Tuesday, June 22, 2010

2009 Lao Shan Cha (“Korea type”)

Shandong Province of China is quite close to South Korea, being separated just by small part of Yellow Sea. Laoshan District, part of this province is even closer – and that’s where this tea is from.

Having a large Korean minority and similar geographical conditions to South Korea, Shandong is, as far as I know, the northernmost place in China to produce tea. It thus is no wonder that these teas are said to be really similar to Korean teas, being often even labeled as “Korean type” and other names that have something to do with this neighbouring country.

When you consider all these factors, this tea can be accused of being another cheap, Chinese fake of product far more expensive – can be, but it’s not so accurate, as most similarities end in point of geographical location and appearance of the leaves.

This sample was thankfully received as a small curiosity to try. I was really curious; wouldn't it be nice to have a cheap tea, similar to much more expensive Korean greens for everyday drinking?

First surprise comes after opening the package, as dry leaves smell similar to Vietnamese green teas rather than Korean.

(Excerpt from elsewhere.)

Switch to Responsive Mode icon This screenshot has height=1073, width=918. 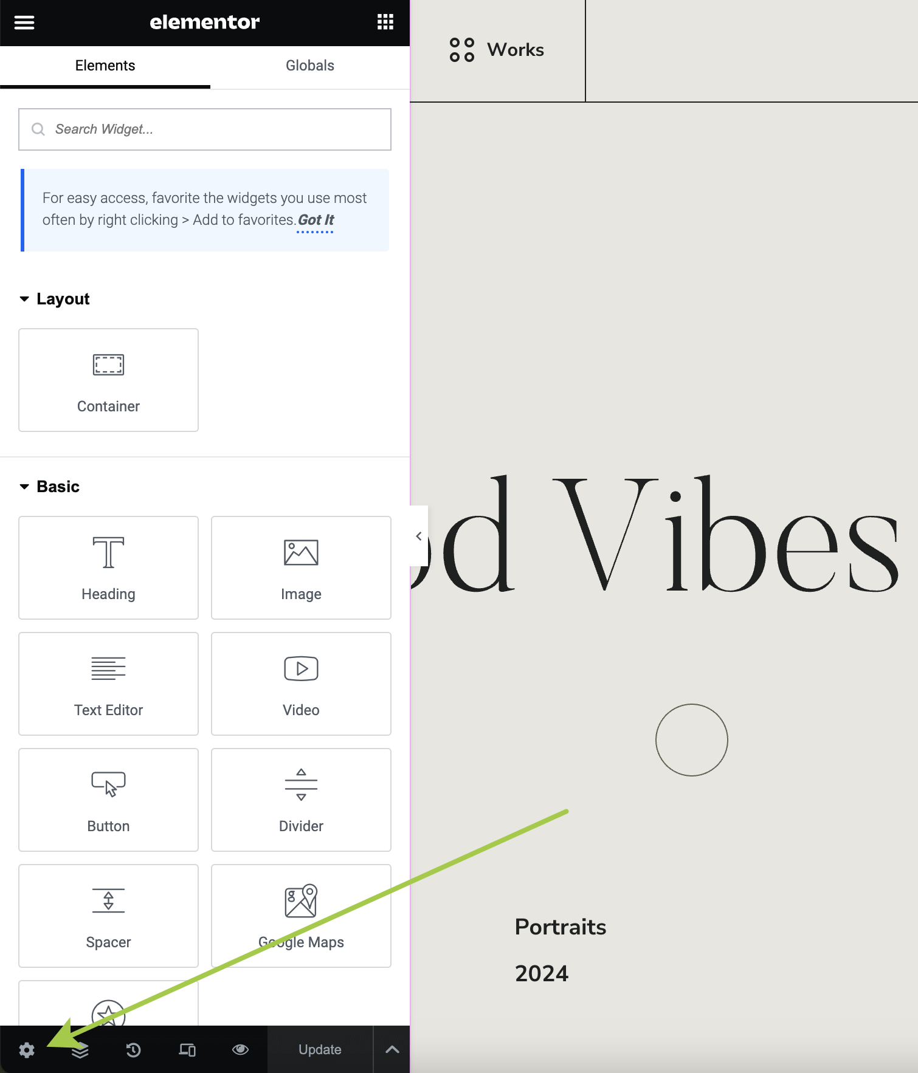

It’s a bit rough, somehow sour scent; it’s also evident that this tea already isn’t fresh.

This character continues and deepens in first infusion, which is quite spicy and muggy in taste and even more sour in smell. There is also quite strong bitterness; not that noble, desired bitterness, but something not so pleasant and even disturbing in some way. I’m in a strong need to eat something sweet after drinking this tea.

Second infusion is absolutely the same, not bringing out anything new or interesting.

So is the third infusion.

I made just three infusions; the tea hasn’t impressed me. Maybe it’s because I expected something completely different, but there was nothing that special in this tea. Or maybe my taste buds are too spoiled. I'm not telling that it's absolutely bad, but...

Next review is finally going to be real Korean green tea, specifically 2010 Jungjak Nokcha by Jukro Tea Company. I can already say that it’s incredibly wonderful.


  1. What water temp did you brew it at?
    That might play into it.
    Did you experiment with all your parameters?

  2. William,

    I used 70°C (about 150 F, I think) hot water, same temperature and amount as I usually use for Korean green tea - at this temperature, most teas doesn't tend to get this bitter. I also tried changing the brewing time and amount of water, but nothing seemed to deliver up good result.
    The tea just isn't of great quality, but I haven't expected anything special, as the cost is just about 3 Euro for 50 grams - often not even one tenth of price of Korean original.

  3. This is fascinating to me. I have never tried any tea from Korea, nor any from Shandong province. On RateTea.net, we currently list a single tea from Shandong: Five Peaks Mountain, also a green tea, sold by Shanti Tea, a new Canadian tea company worth looking at if you have not yet seen it.

    I find it interesting too because Shandong is fairly far north...and I have never encountered any tea being grown farther north than that in China or Korea.